I'm almost embarrassed that I don't get this, except I'm an old, uneducated, dumb welder and I've looked way more stupid than this on many occasions. I've used the "draw" to straighten things for years and the other day I was showing a college kid helper in my shop how to straighten a piece of metal warped from a weld. He ask me why that worked and I couldn't tell him, at least the truth (although that generally doesn't stop me). OK, so the heated metal is expanding. The cooler metal is restricting it. At the "yield point", the heated metal is still expanding. If nothing is lost, does it thicken?
The main reason parts bend after you weld them is primarily due to reduction of stress or stress relief in the parts. That is why they warp. Nothing is lost. Matter cannot be created or destroyed.

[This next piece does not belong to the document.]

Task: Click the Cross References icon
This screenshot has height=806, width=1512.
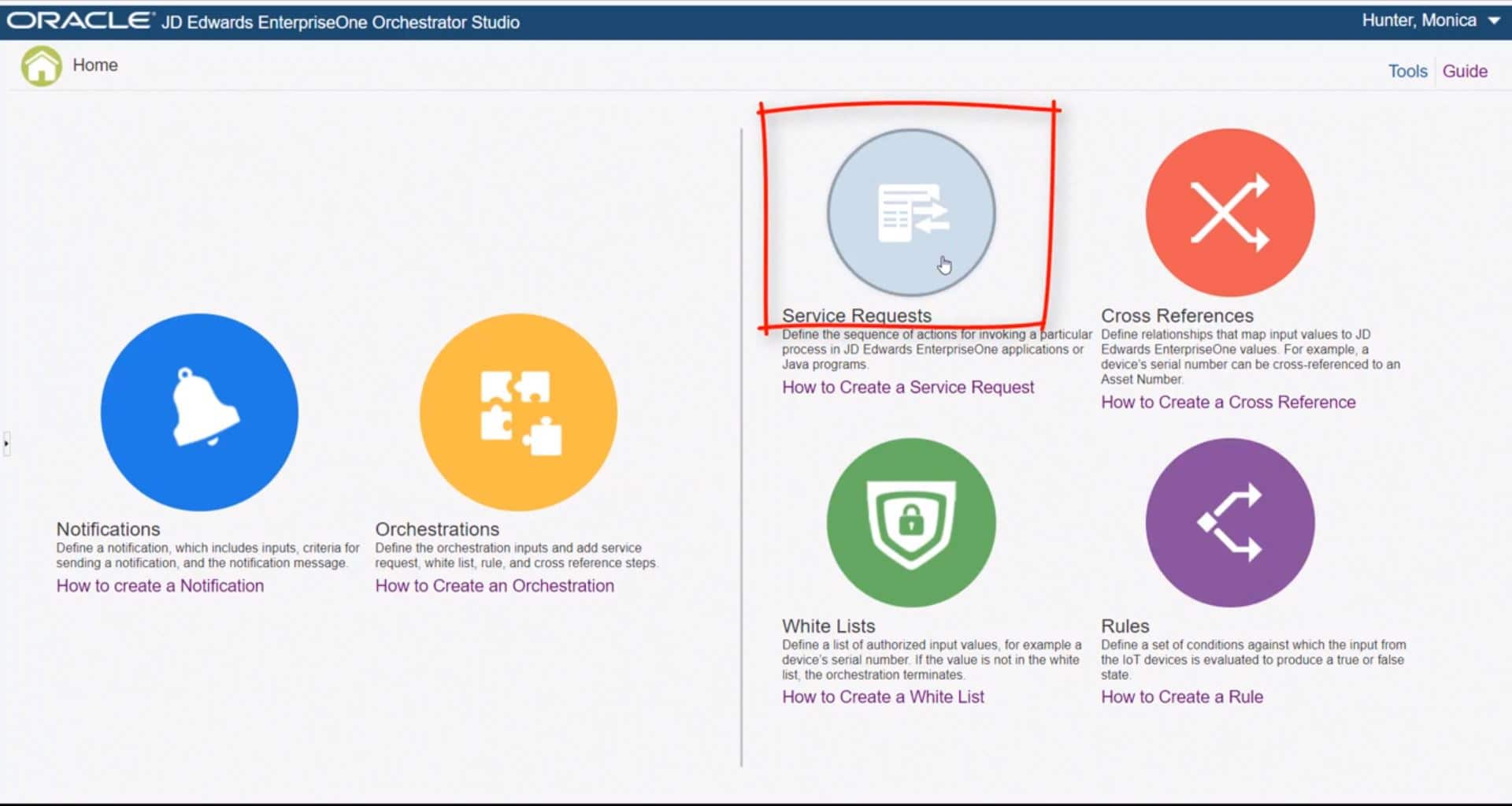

What you are doing is relieving the stresses that were put into the metal when it was made at the steel mill. When the steel is processed you can have residule tensile stresses praimary at the surface, or compressive, or neutral. If you have a part which has tensile stresses on the surface and you weld one side you put the stresses on that side you weld to neutral. The stresses on the other side of the part are still there and that is what causes the part to warp.
Hope this helps
kam
It does thicken. You can confirm this with a caliper by measuring the thickness of a piece of carbon steel before performing your "flame straightening" technique, and measuring after. One of the best examples of this the Seattle Space Needle, those long curved structural shapes were not rolled, they used "flame straightening" to put the curve in.
Regards, Brad
I think an esy way to explain it is that "all" materials expand when heat is applied and contract when it is taken away. Not only metals. This goes down way further than the grain structure. It occurs at the molecular, and even down to the subatomic level or the atoms themselves. The molecules expand when heated and contract when cooled. This accounts for the shrinkage. The metal doesn't go anywhere. The molecules simply become tighter. That gives the metal its refined grain structure.
Thanks Brad, and all of you. I've got it.